→ **Exercise directions**:
How many lines in the data below have the string "computer"? Reply with the number alone.

........

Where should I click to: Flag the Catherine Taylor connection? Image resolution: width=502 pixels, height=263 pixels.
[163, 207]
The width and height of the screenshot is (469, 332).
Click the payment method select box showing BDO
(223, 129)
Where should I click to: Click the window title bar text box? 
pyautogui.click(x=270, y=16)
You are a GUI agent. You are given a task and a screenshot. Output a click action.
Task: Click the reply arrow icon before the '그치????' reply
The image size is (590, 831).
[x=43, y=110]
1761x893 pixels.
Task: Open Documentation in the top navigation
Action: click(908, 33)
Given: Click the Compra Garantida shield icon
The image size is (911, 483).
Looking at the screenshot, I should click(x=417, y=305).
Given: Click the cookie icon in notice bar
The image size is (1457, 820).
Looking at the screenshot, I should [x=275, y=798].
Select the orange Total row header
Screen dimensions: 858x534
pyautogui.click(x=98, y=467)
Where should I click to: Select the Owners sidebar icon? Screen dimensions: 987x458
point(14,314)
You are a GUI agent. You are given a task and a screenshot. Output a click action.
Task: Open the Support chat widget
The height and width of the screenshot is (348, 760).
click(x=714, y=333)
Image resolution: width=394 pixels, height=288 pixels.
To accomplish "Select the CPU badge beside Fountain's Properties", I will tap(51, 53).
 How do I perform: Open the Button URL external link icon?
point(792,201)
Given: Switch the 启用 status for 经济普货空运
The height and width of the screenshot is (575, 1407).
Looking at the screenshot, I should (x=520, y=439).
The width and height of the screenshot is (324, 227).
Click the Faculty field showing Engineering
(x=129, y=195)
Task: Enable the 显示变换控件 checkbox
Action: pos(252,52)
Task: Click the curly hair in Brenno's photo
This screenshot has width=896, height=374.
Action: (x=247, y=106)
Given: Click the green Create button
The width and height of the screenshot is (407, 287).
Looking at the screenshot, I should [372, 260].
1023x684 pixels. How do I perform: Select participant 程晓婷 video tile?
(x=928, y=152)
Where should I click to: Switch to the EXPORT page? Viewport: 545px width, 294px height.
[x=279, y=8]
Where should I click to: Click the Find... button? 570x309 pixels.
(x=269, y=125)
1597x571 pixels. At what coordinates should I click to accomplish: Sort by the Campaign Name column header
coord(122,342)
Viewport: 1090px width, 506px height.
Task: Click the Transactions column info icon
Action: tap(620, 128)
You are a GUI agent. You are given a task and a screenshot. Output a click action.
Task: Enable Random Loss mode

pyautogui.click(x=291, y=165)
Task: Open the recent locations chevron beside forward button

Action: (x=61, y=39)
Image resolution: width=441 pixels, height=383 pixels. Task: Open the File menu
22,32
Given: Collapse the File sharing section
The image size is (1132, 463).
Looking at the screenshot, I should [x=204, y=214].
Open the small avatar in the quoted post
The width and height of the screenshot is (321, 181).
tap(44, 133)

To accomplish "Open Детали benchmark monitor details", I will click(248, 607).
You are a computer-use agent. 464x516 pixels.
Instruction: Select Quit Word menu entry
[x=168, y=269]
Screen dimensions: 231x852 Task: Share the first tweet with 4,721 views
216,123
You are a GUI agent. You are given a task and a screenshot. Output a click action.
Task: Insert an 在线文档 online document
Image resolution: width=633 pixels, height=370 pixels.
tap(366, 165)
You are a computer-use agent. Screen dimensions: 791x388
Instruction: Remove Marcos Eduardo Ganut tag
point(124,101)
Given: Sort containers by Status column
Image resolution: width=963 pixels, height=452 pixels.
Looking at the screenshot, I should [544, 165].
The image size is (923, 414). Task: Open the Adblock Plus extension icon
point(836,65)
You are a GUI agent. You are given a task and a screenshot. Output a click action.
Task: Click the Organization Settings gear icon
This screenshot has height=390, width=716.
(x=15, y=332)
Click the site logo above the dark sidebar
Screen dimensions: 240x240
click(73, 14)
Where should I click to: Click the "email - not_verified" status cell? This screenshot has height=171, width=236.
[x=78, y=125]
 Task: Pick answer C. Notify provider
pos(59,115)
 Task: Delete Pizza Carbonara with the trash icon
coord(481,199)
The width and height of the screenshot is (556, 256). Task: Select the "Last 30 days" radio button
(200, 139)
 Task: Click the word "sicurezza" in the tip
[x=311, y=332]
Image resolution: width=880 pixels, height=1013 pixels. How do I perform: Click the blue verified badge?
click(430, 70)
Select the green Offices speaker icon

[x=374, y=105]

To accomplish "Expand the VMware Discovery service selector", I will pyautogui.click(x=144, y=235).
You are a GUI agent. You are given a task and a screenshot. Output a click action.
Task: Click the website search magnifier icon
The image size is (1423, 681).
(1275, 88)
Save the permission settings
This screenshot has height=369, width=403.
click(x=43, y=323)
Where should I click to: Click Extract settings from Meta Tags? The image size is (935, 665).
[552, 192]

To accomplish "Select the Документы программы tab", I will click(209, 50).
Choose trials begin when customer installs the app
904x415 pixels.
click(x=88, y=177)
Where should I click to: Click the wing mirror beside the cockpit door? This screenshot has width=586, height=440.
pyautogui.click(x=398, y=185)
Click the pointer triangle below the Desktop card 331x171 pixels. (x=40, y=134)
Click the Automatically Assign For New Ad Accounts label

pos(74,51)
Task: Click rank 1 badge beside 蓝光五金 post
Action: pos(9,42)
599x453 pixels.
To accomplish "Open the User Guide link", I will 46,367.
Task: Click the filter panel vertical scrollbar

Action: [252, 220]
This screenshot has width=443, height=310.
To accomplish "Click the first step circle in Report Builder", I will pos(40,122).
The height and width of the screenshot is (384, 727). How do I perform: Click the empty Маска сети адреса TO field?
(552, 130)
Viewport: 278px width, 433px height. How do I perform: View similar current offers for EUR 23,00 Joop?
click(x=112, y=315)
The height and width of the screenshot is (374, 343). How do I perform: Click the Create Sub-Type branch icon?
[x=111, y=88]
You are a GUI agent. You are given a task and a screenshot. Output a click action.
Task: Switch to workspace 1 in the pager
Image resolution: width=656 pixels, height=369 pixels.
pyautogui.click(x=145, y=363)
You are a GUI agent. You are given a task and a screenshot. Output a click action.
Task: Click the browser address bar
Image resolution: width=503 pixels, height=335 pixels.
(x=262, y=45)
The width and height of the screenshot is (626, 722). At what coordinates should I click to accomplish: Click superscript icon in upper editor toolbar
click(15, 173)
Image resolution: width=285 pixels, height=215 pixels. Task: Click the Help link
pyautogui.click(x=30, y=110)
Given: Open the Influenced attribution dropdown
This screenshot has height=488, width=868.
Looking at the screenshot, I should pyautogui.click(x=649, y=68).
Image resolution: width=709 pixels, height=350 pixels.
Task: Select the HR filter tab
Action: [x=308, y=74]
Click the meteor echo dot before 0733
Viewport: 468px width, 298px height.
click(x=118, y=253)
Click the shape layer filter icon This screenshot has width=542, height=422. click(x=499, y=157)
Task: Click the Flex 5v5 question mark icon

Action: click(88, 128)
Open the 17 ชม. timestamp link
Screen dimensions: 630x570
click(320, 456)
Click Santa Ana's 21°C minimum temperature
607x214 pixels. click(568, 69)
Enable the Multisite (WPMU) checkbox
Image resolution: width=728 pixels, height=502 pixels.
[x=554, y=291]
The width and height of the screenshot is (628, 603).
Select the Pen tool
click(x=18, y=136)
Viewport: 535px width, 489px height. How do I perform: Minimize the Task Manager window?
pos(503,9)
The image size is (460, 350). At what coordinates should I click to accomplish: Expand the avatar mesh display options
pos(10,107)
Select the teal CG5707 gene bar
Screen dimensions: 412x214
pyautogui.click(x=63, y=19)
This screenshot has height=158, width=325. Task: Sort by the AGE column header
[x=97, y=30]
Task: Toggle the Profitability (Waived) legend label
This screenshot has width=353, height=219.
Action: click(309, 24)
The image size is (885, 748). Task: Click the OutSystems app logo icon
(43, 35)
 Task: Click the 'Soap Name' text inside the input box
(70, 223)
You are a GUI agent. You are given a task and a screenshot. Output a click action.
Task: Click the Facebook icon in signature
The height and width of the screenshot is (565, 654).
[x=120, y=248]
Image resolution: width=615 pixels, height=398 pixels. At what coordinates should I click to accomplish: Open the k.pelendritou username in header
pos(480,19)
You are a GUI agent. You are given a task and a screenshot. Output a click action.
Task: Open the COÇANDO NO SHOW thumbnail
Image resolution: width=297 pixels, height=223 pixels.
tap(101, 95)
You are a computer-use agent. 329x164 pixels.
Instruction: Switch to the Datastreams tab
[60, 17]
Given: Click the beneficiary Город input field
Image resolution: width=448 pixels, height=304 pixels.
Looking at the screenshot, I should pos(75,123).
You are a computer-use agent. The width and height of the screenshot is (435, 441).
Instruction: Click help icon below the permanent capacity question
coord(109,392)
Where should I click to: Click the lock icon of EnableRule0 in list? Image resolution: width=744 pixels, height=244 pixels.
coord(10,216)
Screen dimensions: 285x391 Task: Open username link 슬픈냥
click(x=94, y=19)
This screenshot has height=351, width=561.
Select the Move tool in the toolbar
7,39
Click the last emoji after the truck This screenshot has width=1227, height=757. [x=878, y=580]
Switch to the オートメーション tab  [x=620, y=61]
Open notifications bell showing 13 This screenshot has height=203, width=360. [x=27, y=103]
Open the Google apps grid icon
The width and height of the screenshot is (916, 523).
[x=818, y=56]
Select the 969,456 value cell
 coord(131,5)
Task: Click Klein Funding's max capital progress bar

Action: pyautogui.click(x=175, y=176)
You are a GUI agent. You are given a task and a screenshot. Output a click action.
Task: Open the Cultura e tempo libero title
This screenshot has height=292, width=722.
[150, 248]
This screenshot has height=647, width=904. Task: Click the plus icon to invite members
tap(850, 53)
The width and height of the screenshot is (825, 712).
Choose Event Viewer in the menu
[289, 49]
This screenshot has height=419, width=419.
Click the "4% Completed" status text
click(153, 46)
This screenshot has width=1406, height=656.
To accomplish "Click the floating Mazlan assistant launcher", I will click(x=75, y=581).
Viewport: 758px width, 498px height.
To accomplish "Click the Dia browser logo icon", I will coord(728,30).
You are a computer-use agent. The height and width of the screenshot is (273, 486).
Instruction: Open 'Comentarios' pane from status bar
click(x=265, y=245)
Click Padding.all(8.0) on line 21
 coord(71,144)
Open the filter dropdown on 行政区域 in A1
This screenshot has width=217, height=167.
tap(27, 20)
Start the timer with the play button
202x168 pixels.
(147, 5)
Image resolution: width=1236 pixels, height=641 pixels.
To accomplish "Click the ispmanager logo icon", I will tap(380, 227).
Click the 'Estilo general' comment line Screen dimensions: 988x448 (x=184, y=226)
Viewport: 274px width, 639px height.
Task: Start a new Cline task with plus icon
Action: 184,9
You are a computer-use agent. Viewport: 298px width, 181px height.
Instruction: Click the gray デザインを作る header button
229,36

........

→ **Result for this task**:
6